CONICET | Buscador de Institutos y Recursos Humanos

Background Hemeproteins are ubiquitous proteins capable of carrying out multiple functions such as: acting as enzymes, performing redox reactions and oxygen transport, and sensing small molecules (O2, NO and CO), among others. In particular, myoglobin is a pentacoordinated hemeprotein that allows oxygen transport inside the muscle. Recently, another member of this family has been found: neuroglobin. Neuroglobin is present in vertebrates and other organisms´ nervous system. It binds small gaseous ligands in the heme group´s sixth coordination position. In absence of these ligands, the heme group binds to an endogenous histidine. It has been suggested that this bond and the equilibrium between the hexacoordinated and the pentacoordinated state regulate ligand affinity and provide the protein with major thermal stability. Recent work by Nadra et al. [1] has revealed that neuroglobin´s changes in coordination correlate to changes in the C-CD-D region. To achieve a detailed analysis of this situation, two chimeras were constructed by swapping neuroglobin´s and myoglobin´s CD loops (both in silico and in vitro). Molecular dynamics and spectroscopic results suggest that each chimeric protein shifted its coordination state according to its CD region, as shown for the partially hexacoordinated myoglobin or the subtly pentacoordinated Ngb. Goal With the aim of further displacing the coordination equilibrium, we designed point mutations to enhance the observed behaviour. Results By exploring the contacts stabilizing the CD region itself and the interactions between this region and the rest of the protein, we identified several candidate residues to be mutated.

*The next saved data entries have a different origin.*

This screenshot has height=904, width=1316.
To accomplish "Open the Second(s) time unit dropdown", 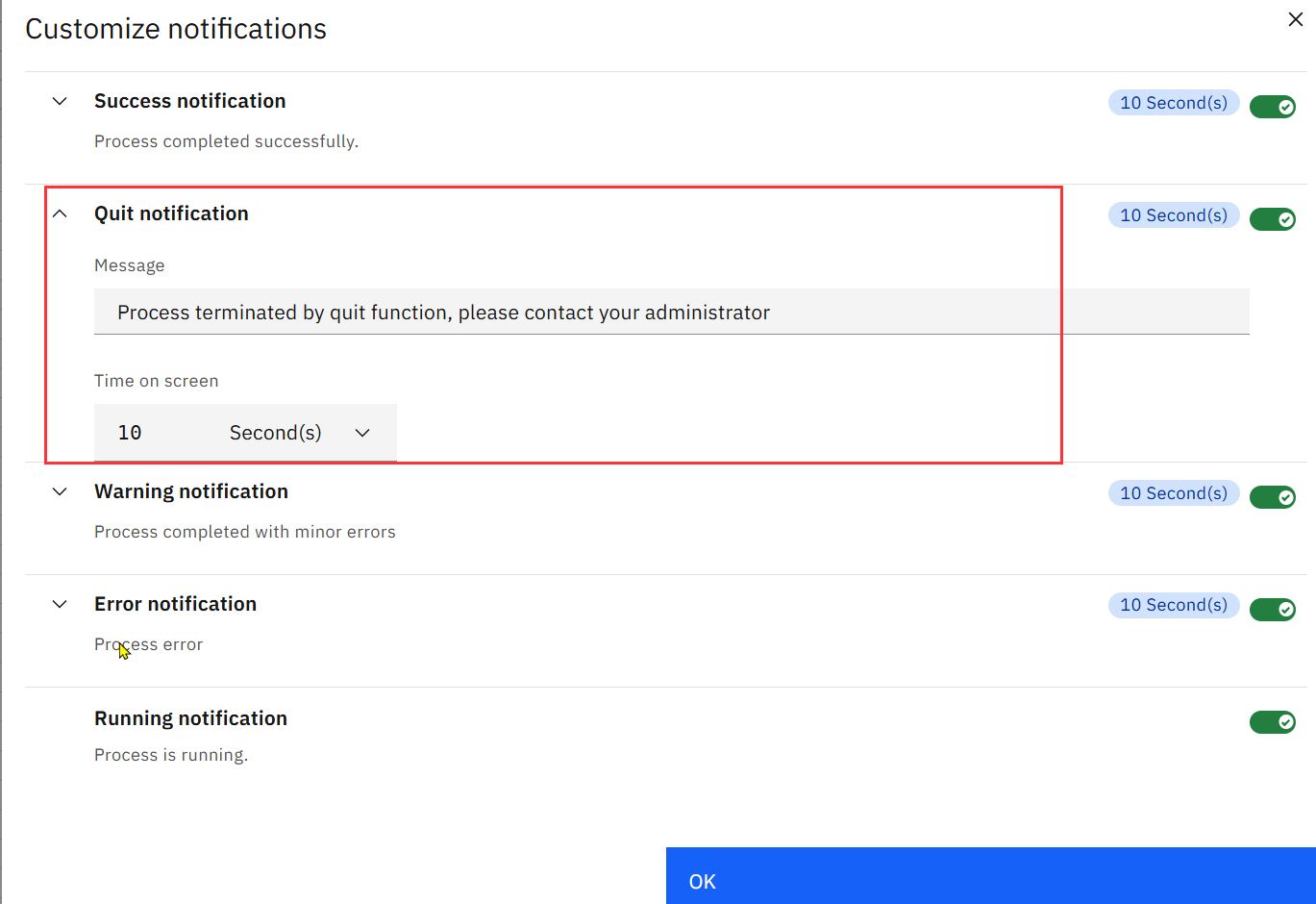I will tap(300, 433).
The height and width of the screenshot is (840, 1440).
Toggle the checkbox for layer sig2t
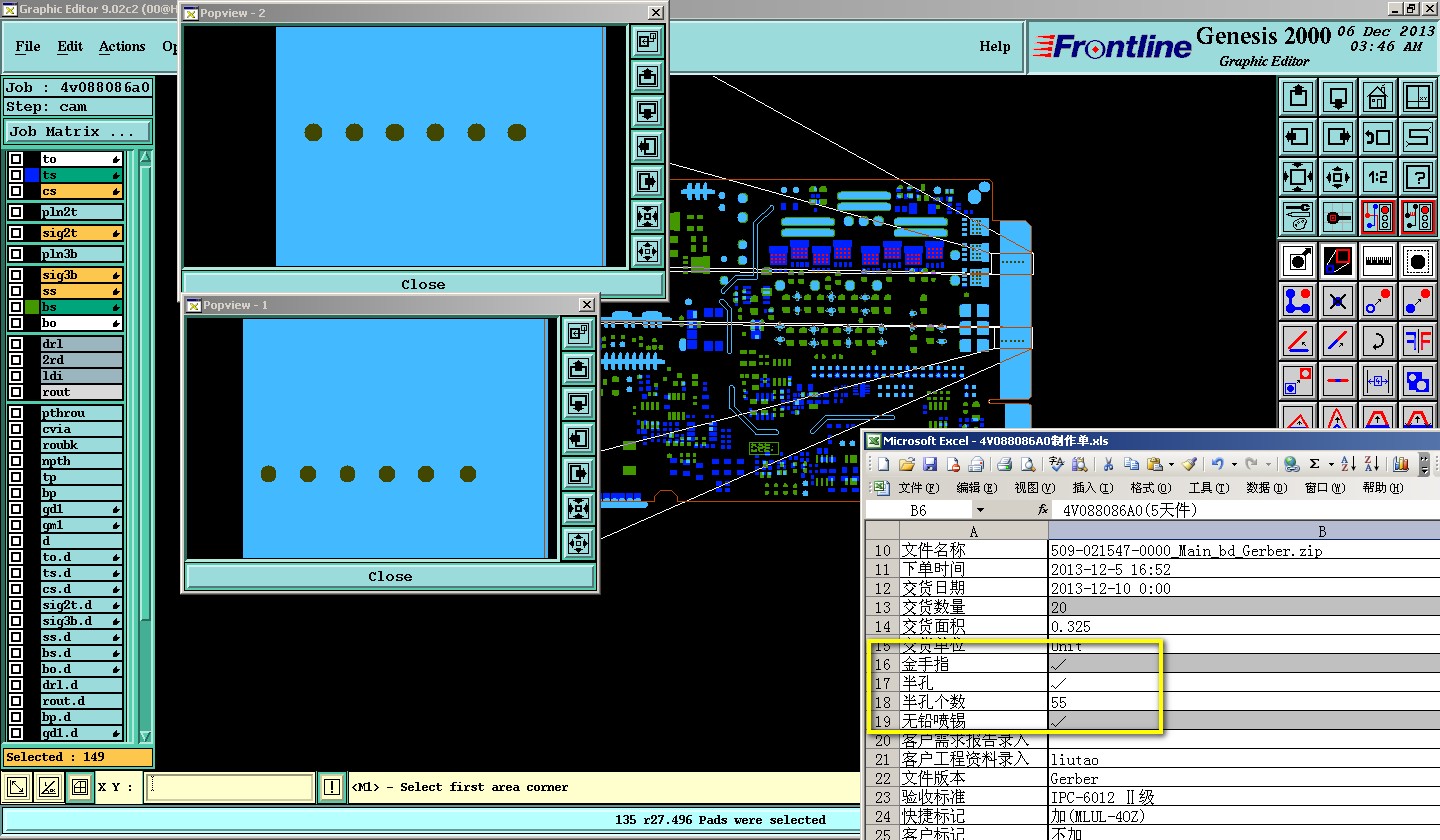pyautogui.click(x=16, y=233)
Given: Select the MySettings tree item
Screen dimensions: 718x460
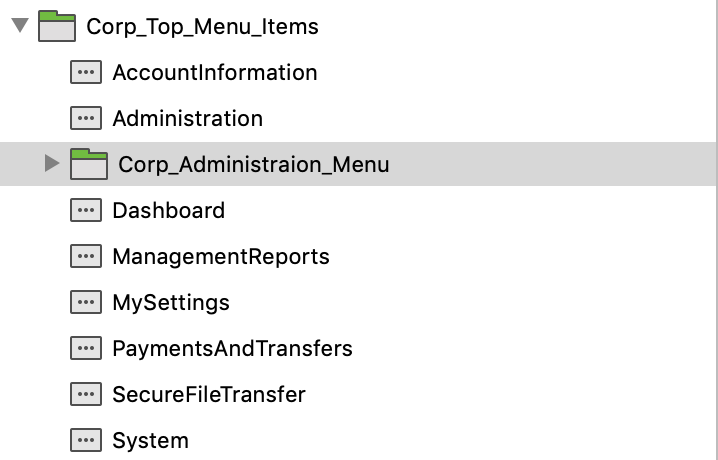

For some of them we performed molecular dynamics simulations to confirm its relevance in protein dynamics. We have found a contact between a lysine and a glutamic acid in myoglobin which is absent in neuroglobin (in the position equivalent to myoglobin´s lysine we find an alanine). This contact may account for myoglobin´s preference for the pentacoordinated state. Therefore, we have made an additional mutation on the chimeras in silico: we have changed myoglobin´s lysine for an alanine and neuroglobin´s alanine for a lysine. We have run molecular dynamics simulations of these proteins with encouraging results and we will be generating the recombinant proteins.